How Is Mountain Dew Different from Other Sodas?

In the 1950s, advertisements for the original Mountain Dew soda featured the tagline, “It’ll tickle yore innards.” Packaging played up images of outhouses, "revenuers," moonshiners, and even a mascot known as Willy the Hillbilly. Today, branding for the electric yellow soda focuses on extreme sports, but its origins have little do with BMX bikes, skateboards, and snowboards. Mountain Dew got its start in 1940 at a bottling plant in Knoxville, Tennessee, where brothers Barney and Ally Hartman concocted a drink that would pair well with a shot of whiskey. Their lemon/lime carbonated chaser was made with real sugar.

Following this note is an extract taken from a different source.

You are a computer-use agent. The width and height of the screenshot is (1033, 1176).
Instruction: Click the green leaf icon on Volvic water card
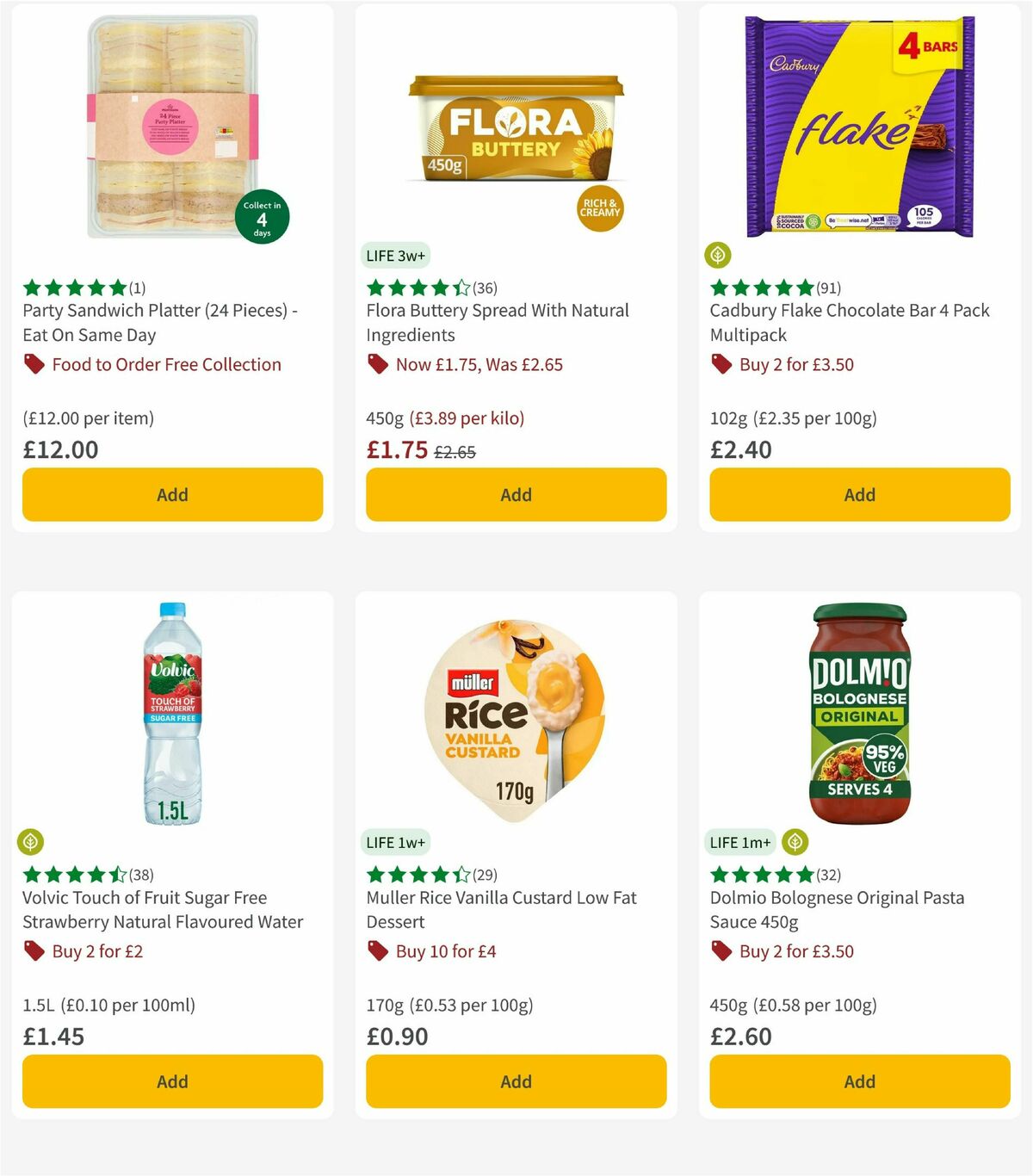[x=31, y=841]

Anatomy of a soft drink brand:

  • The soda gradually found some regional success with the general public as a soft drink. In 1964, PepsiCo acquired the brand, and by 1966 it was being advertised with the ear-piercing catch-phrase, “Ya-Hoo, Mountain Dew!”
  • By 1986, the marketing theme shifted to “Dew It Country Cool,” and by the mid-1990s, the soda's branding became linked to athletic greatness all over the world, exhorting folks to “Do the Dew.”
  • The “Mountain Dew” name was trademarked in 1948. The term has roots in the 19th century, particularly in connection to Highland Scotch whiskey, and in the American South it was used as a nickname for homemade moonshine.